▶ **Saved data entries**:
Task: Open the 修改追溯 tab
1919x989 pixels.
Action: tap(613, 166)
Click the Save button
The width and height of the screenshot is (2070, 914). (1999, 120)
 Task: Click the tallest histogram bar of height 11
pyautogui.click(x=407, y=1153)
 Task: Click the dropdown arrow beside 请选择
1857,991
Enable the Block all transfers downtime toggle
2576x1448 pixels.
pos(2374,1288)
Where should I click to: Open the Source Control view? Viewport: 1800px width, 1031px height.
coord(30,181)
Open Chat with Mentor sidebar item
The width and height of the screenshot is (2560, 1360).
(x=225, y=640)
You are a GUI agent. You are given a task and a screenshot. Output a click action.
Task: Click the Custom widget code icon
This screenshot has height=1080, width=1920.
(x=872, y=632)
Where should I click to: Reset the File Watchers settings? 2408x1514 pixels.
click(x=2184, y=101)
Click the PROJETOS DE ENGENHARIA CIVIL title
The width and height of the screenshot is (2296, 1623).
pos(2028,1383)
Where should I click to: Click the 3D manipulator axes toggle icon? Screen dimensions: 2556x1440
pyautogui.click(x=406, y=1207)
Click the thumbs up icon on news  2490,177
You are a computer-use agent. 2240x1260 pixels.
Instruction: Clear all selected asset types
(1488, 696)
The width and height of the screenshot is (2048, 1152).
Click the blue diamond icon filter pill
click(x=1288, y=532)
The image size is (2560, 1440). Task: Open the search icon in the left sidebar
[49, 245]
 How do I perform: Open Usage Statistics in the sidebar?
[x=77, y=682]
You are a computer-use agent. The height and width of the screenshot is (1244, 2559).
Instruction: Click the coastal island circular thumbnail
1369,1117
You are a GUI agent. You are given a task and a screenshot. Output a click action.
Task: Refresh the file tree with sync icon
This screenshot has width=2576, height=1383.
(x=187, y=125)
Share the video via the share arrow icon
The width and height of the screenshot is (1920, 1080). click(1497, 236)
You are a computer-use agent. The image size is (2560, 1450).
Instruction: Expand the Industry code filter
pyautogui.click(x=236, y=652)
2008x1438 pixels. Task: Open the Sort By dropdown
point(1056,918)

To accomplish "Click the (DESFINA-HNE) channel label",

▶ **TASK DESCRIPTION**: Retype each record above so that every word stays exactly the same.

▶ **SOLUTION TO THE EXERCISE**:
Task: Open the 修改追溯 tab
1919x989 pixels.
Action: tap(613, 166)
Click the Save button
The width and height of the screenshot is (2070, 914). (1999, 120)
 Task: Click the tallest histogram bar of height 11
pyautogui.click(x=407, y=1153)
 Task: Click the dropdown arrow beside 请选择
1857,991
Enable the Block all transfers downtime toggle
2576x1448 pixels.
pos(2374,1288)
Where should I click to: Open the Source Control view? Viewport: 1800px width, 1031px height.
coord(30,181)
Open Chat with Mentor sidebar item
The width and height of the screenshot is (2560, 1360).
(x=225, y=640)
You are a GUI agent. You are given a task and a screenshot. Output a click action.
Task: Click the Custom widget code icon
This screenshot has height=1080, width=1920.
(x=872, y=632)
Where should I click to: Reset the File Watchers settings? 2408x1514 pixels.
click(x=2184, y=101)
Click the PROJETOS DE ENGENHARIA CIVIL title
The width and height of the screenshot is (2296, 1623).
pos(2028,1383)
Where should I click to: Click the 3D manipulator axes toggle icon? Screen dimensions: 2556x1440
pyautogui.click(x=406, y=1207)
Click the thumbs up icon on news  2490,177
You are a computer-use agent. 2240x1260 pixels.
Instruction: Clear all selected asset types
(1488, 696)
The width and height of the screenshot is (2048, 1152).
Click the blue diamond icon filter pill
click(x=1288, y=532)
The image size is (2560, 1440). Task: Open the search icon in the left sidebar
[49, 245]
 How do I perform: Open Usage Statistics in the sidebar?
[x=77, y=682]
You are a computer-use agent. The height and width of the screenshot is (1244, 2559).
Instruction: Click the coastal island circular thumbnail
1369,1117
You are a GUI agent. You are given a task and a screenshot. Output a click action.
Task: Refresh the file tree with sync icon
This screenshot has width=2576, height=1383.
(x=187, y=125)
Share the video via the share arrow icon
The width and height of the screenshot is (1920, 1080). click(1497, 236)
You are a computer-use agent. The image size is (2560, 1450).
Instruction: Expand the Industry code filter
pyautogui.click(x=236, y=652)
2008x1438 pixels. Task: Open the Sort By dropdown
point(1056,918)

To accomplish "Click the (DESFINA-HNE) channel label",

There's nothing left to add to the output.